Get your full text copy in PDF
Fujun Cheng, Zhiyong Yang, Jing Zeng, Jianteng Gu, Jian Cui, Jiaoning Ning, Bin Yi
(Department of Anesthesia, Southwest Hospital, The Third Military Medical University (Army Medical University), Chongqing, China (mainland))
Ann Transplant 2018; 23:274-284
Ex situ liver surgery allows liver resection and vascular reconstruction in patients who have liver tumors located in critical sites. Only a small series of studies about ex situ liver surgery is available in the literature. No anesthesia management experience has been previously published. The aim of the currents study was to summarize our experience with anesthetic management of patients during ex vivo liver surgery.

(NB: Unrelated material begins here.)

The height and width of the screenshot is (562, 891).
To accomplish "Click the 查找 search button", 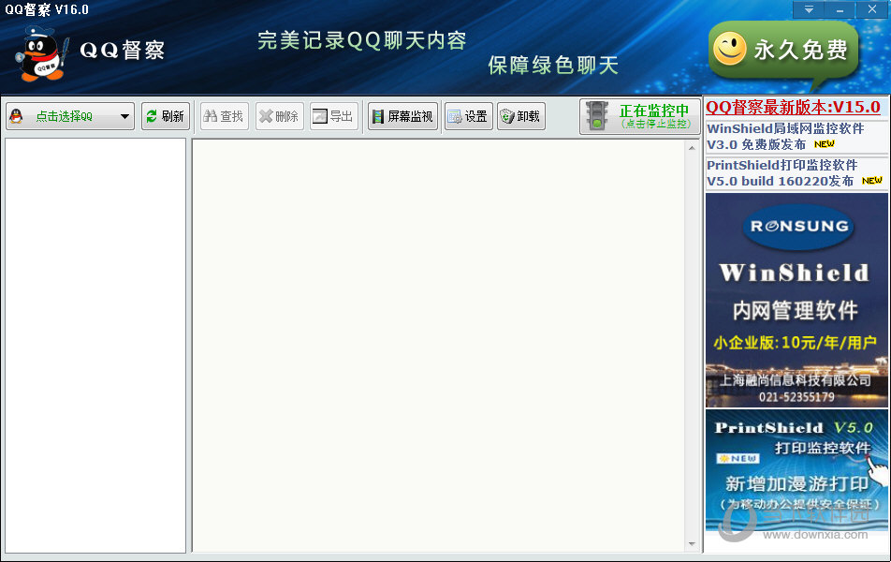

MATERIAL AND METHODS: The first 43 patients who received ex vivo liver surgery between January 2007 and April 2012 were included. A pulmonary artery catheter (PAC), transesophageal echocardiography (TEE), and pulse indicator continuous cardiac output (PiCCO) were used intraoperatively in the patients to monitor the hemodynamic changes. Thromboelastogram and the plasma coagulation test were used to monitor the coagulation changes.
RESULTS: All patients received general anesthesia with rapid sequence induction. The data obtained by PAC, TEE, and PiCOO in these cases showed large changes in hemodynamics during the stages of the first or second vessel reconstruction. The CI decreased about 59%/63% and the MPAP decreased about 49%/37% during the first/second vessel reconstruction. Accurate judgment of the dosage of active drug for vascular support is the key for the stabilization of hemodynamics as quickly as possible. However, a high incidence (35.5%) of prophase fibrinolysis in a long anhepatic phase should be monitored and managed.
CONCLUSIONS: Ex vivo liver surgery is no longer experimental and is a therapeutic option for patients with liver cancer in critical sites. Good anesthesia support is an essential element of liver autotransplantation.